11 Eylülden sonra yeni terör yasaları
İnsan Hakları İzleme Örgütü (Human Rights Watch) kurucuları arasında yer alan, Amerikan Sivil Özgürlükler Birliği'nde de (ACLU) insan hakları kampanyaları yürüten Neier konuşmasında, "ABD'nin, Irak'ta kitle imha silahı bulamadığı için, 'demokratik yönetimi destekleme' söylemini uygulamaya sokması için, insan hakları ABD'ye savunucuları baskı yapmalıdır" dedi:
* 11 Eylül'den sonra ilk olarak Zimbabwe ve Guatemala'da olmak üzere bir çok ülkede yeni terörle mücadele kanunları kabul edildi. ABD'nin 11 Eylül'e yaklaşımı tüm dünyayı etkiledi.

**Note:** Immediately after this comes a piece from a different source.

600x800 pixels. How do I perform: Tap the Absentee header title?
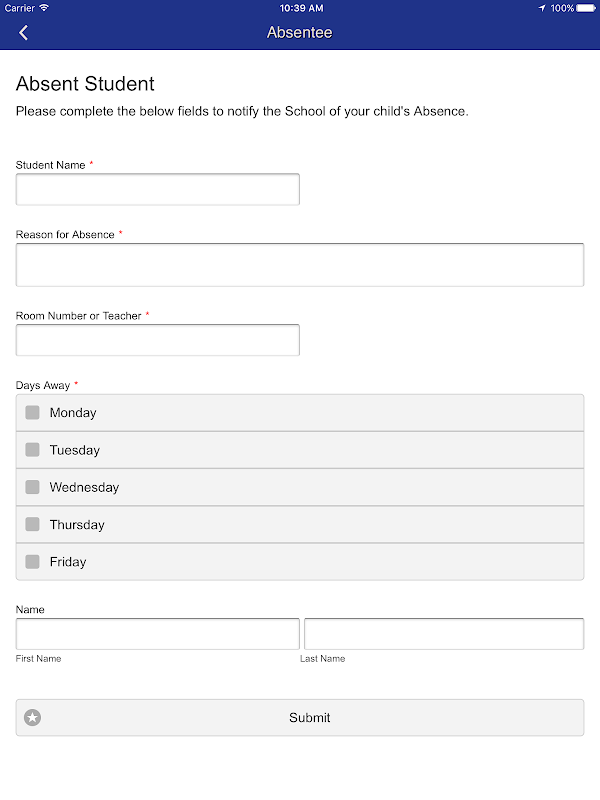point(300,33)
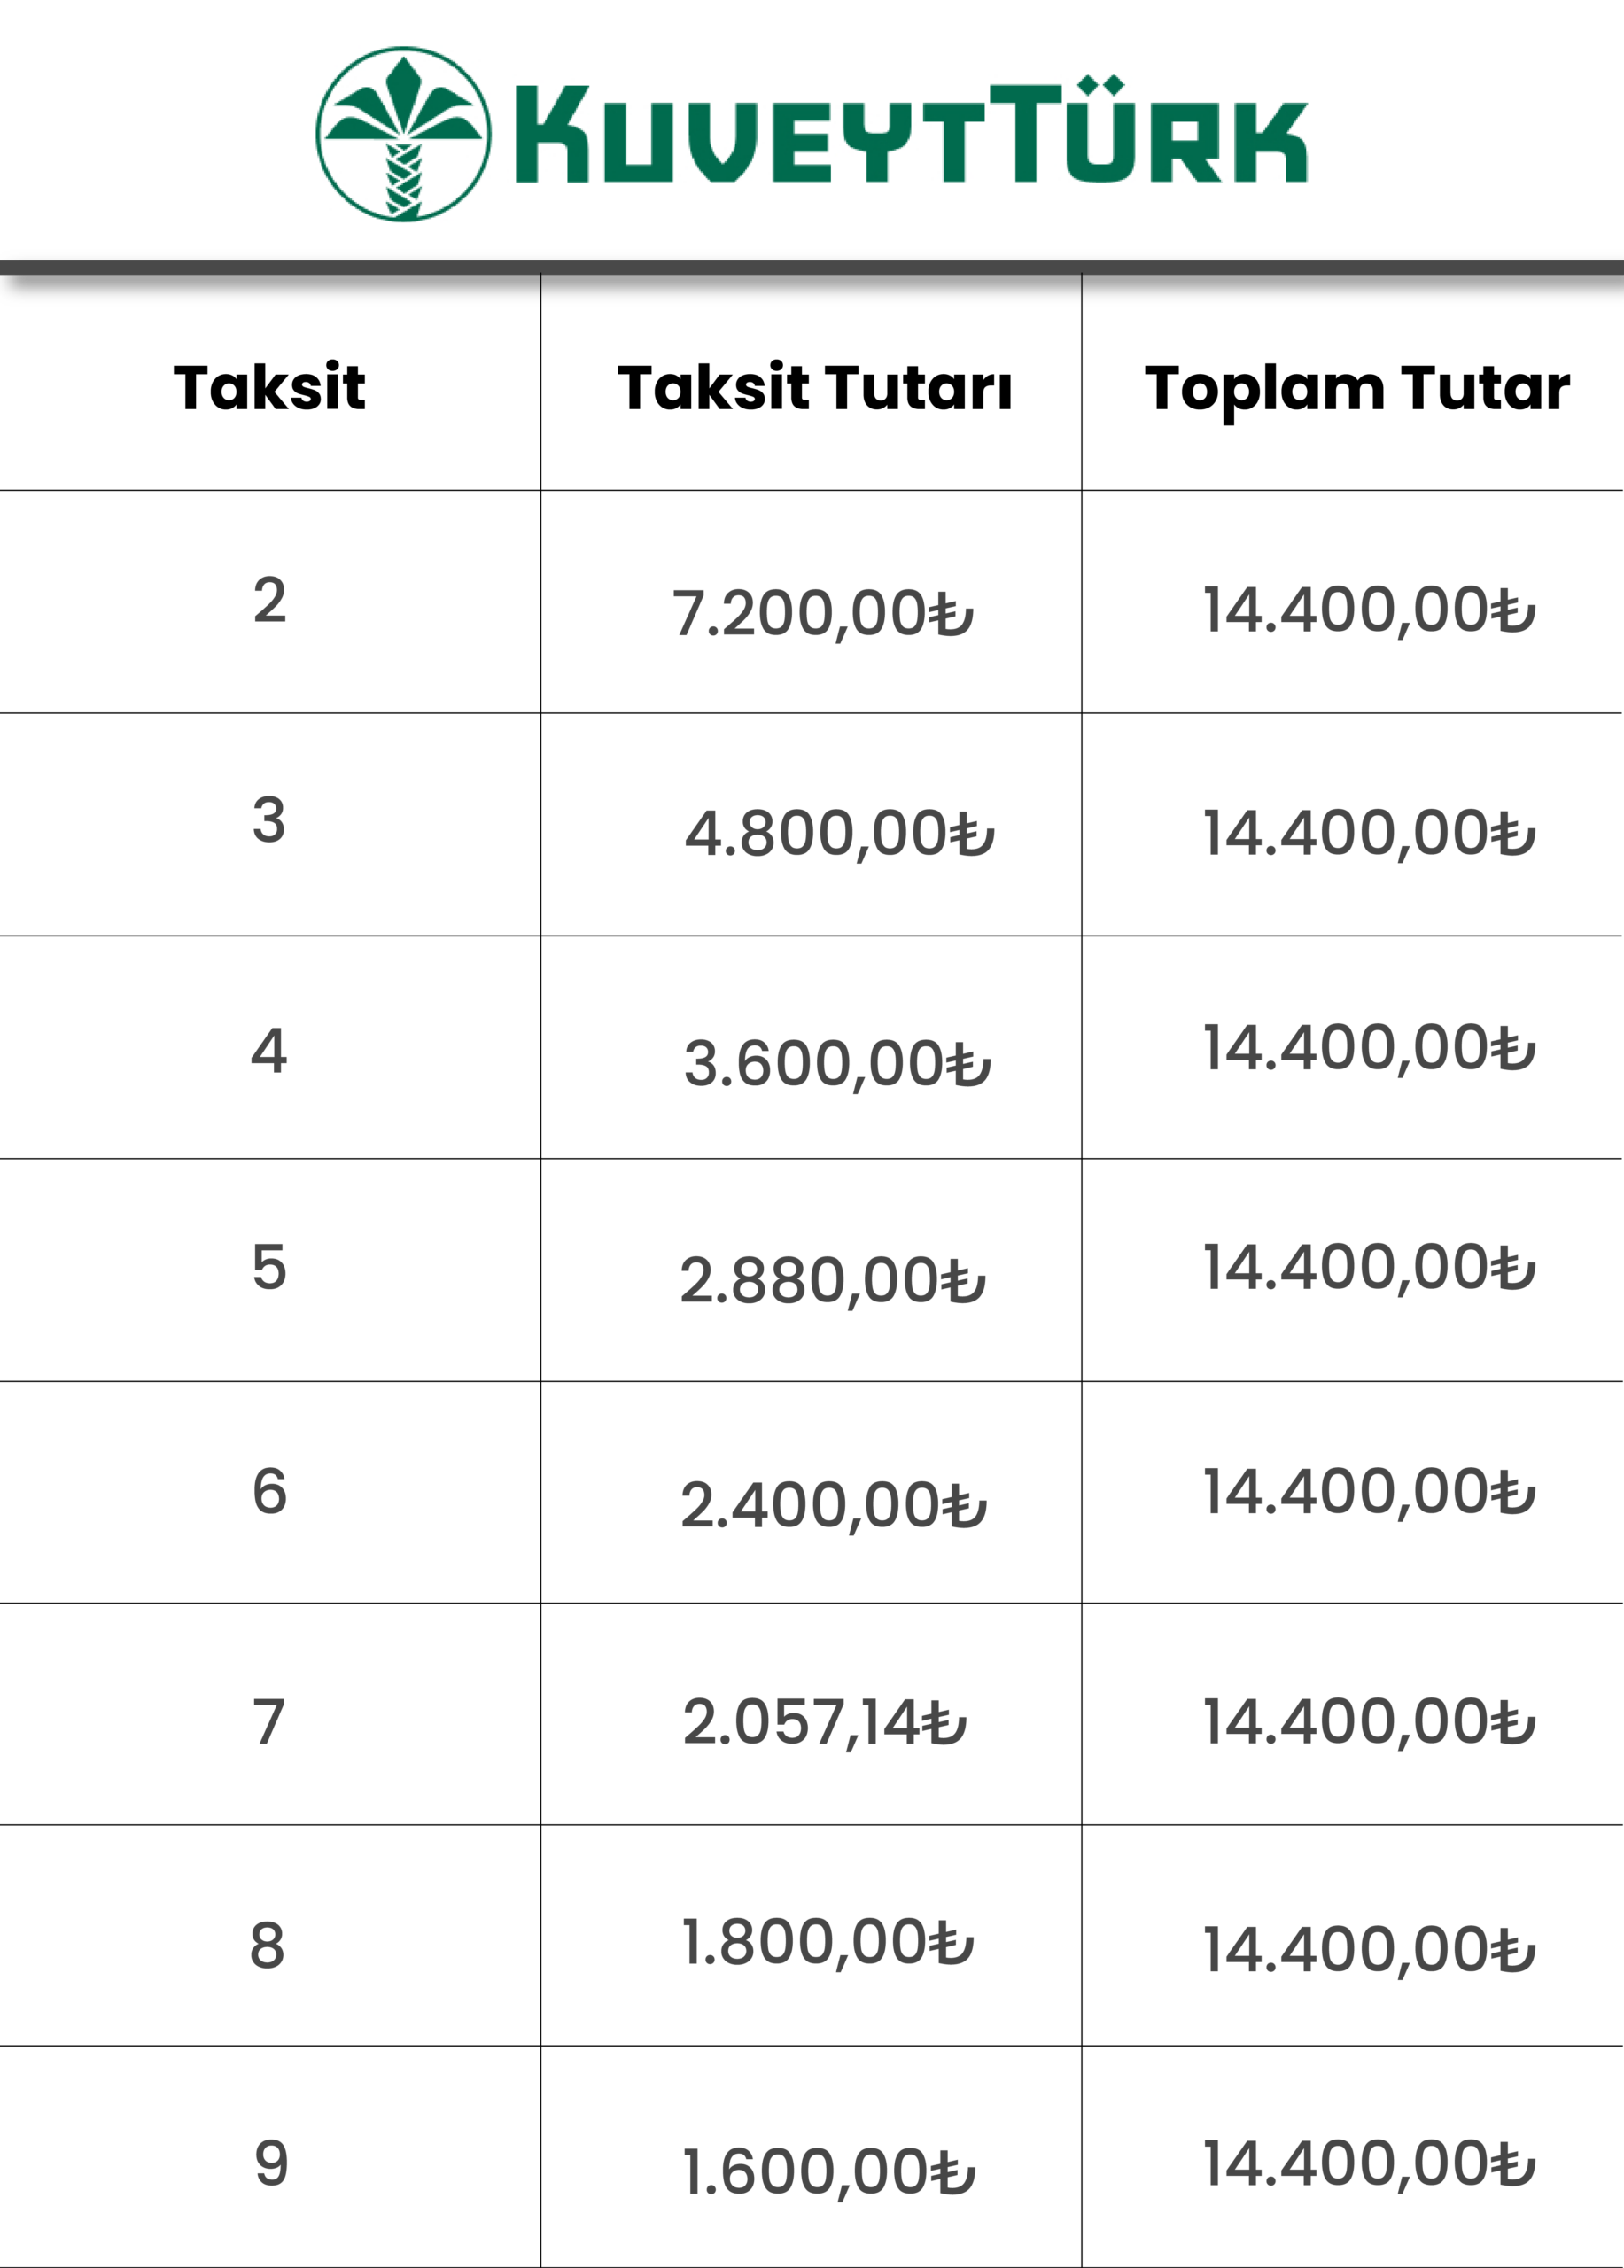Click the 1.600,00₺ monthly amount

point(828,2173)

* ABD, 11 Eylülden önce dünyada insan haklarının destekleyen uygulamalarda bulunuyorken, şimdi kendi gücünü bu amaca yönlendirmeyi tamamen bıraktı. İnsan hakları savunucuları olarak da bizim de ABD'yi bu konuda çalışması için uyarma çabalarımız artık boşa çıkıyor.
* 11 Eylül'den sonra ABD vatandaşı olmayanların, ülkedeki hakları büyük ölçüde kısıtlandı. Guantanamo üssünde esir tutulanlardan tamamen tecrit altında olduğu için intihara teşebbüs edenler var. Bush yönetimi, Arap nüfustan oy almak için onlara yönelik baskıyı belli bir oranda tutarken, Pakistanlılara yönelik çok sert bir tutum izledi.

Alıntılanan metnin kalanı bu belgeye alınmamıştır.